Âgé d’à peine 30 ans, l’écrivain français Édouard Louis connaît une carrière fulgurante. Il participe d’ailleurs souvent à la transition de ses livres vers le théâtre et le cinéma. Présentée au Quat’Sous, l’adaptation que propose Jérémie Niel de son texte Qui a tué mon père s’égare quelque peu dans un brouillard dont elle peine à s’extirper.

La signature du metteur en scène Jérémie Niel se nourrit de dualité et d’ambiguïté, voire de flou artistique. Avec Qui a tué mon père du Français Édouard Louis, il trouve chaussure à son pied. Cette histoire de réconciliation entre un père, autrefois violent et homophobe, et un fils, gai et intellectuel, s’appuie ainsi sur un texte évolutif et brillant.

La pièce s’attaque aussi aux pouvoirs dominants qu’ils soient masculin, économique ou politique, au sein de la société française. Édouard Louis élabore une thèse intéressante selon laquelle les maladies rendant pénible la vie de son père sont la conséquence d’abus des castes dirigeantes envers la classe ouvrière, plongée dans la nuit de l’indifférence.

Le texte est découpé en plusieurs parties qui vont des souvenirs d’enfance de l’écrivain, empreints de reproches, puis d’excuses envers son père, à une confiance retrouvée entre les deux hommes.

Jérémie Niel aime opposer jeu et non-jeu dans son travail. Explicitement, comme dans son ludique Face-à-face, mais ici plus sèchement entre un père muet (Martin Faucher) et un écrivain loquace (Félix-Antoine Boutin).
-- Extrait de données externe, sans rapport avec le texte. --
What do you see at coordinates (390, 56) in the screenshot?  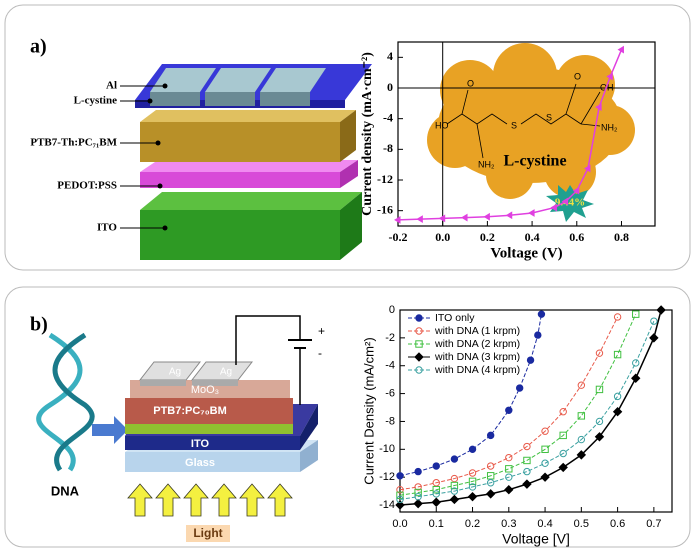 I see `y-tick-label: 4` at bounding box center [390, 56].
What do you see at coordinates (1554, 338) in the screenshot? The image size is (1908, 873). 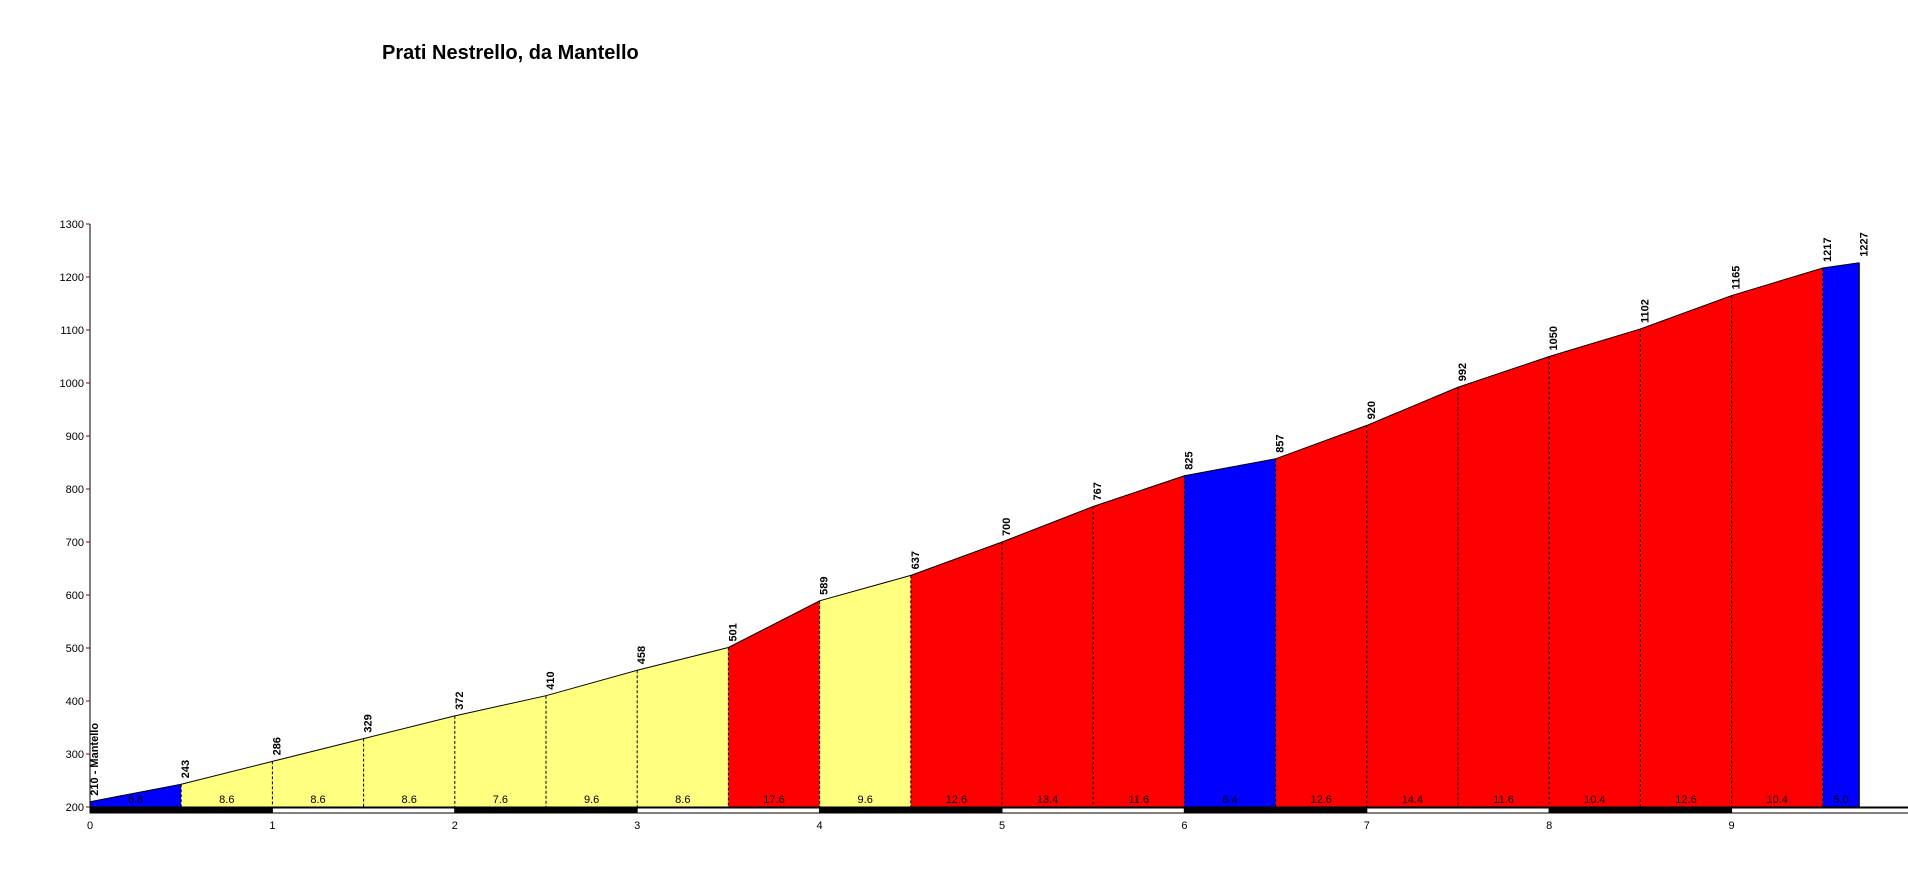 I see `elevation-label-16: 1050` at bounding box center [1554, 338].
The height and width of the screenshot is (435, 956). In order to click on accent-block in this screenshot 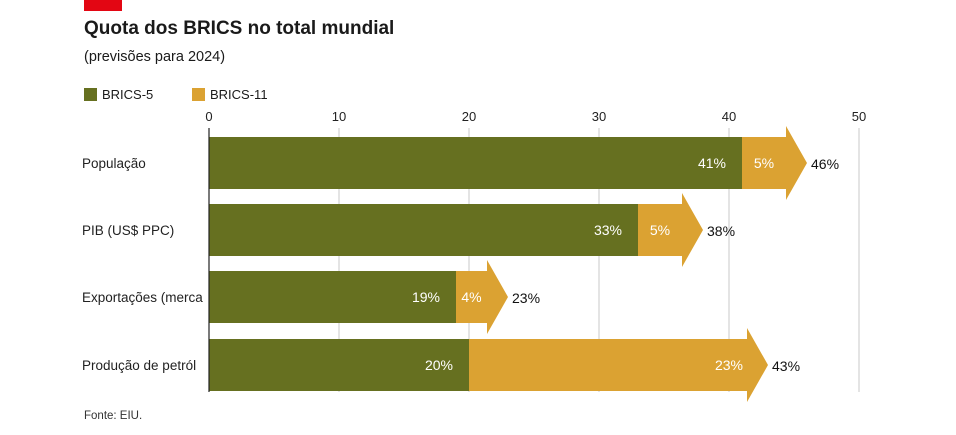, I will do `click(103, 6)`.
Le non-jeu de ce dernier pose problème durant la longue et statique première partie.

Formidable Martin Faucher

Il y est beaucoup question d’émotions qui sont presque uniquement interprétées par l’heureusement formidable Martin Faucher.

Dans son grand retour sur scène, le comédien, metteur en scène et ancien directeur du FTA affiche de fortes qualités d’évocation, passant de regards sombres aux sourires empathiques. Si bien que le regard du public se porte surtout vers ce corps totalement habité de sensations diverses.

Une scène plus animée survient lorsque Faucher, déguisé en majorette, répond par une foule de gestuelles drolatiques au témoignage monocorde livré par le fils. La tension retombe tout de suite après, toutefois, lorsqu’une fumée de glace carbonique enveloppe de brouillard la scène… et le message, tout comme la voix du fils se noie dans une musique tonitruante.

Par contre, Jérémie Niel s’entoure toujours très bien. Son équipe comprend Cédric Delorme-Bouchard à la lumière et à la scénographie. Des appareils électroménagers fonctionnels sur scène, dont une cuisinière, ajoutent un aspect olfactif au spectacle. La trame sonore de Sylvain Bellemare et de Francis Rossignol insuffle également de la vie dans une pièce qui en manque par moments.

Ce texte d’Édouard Louis aurait probablement nécessité plus de dynamisme dans la mise en scène et l’interprétation. D’autant que la thèse défendue ici tombe quelque peu à plat dans le contexte social québécois, un brin plus progressiste que le français, au sujet de la violence et de l’homophobie, notamment.

Et ce, même si certaines situations sociales font penser qu’un pas vers l’avant est aussitôt suivi par deux pas en arrière en raison de relents machistes en tous genres.

Qui a tué mon père

Qui a tué mon père

D’Édouard Louis. Mise en scène de Jérémie Niel. Avec Félix-Antoine Boutin et Martin Faucher.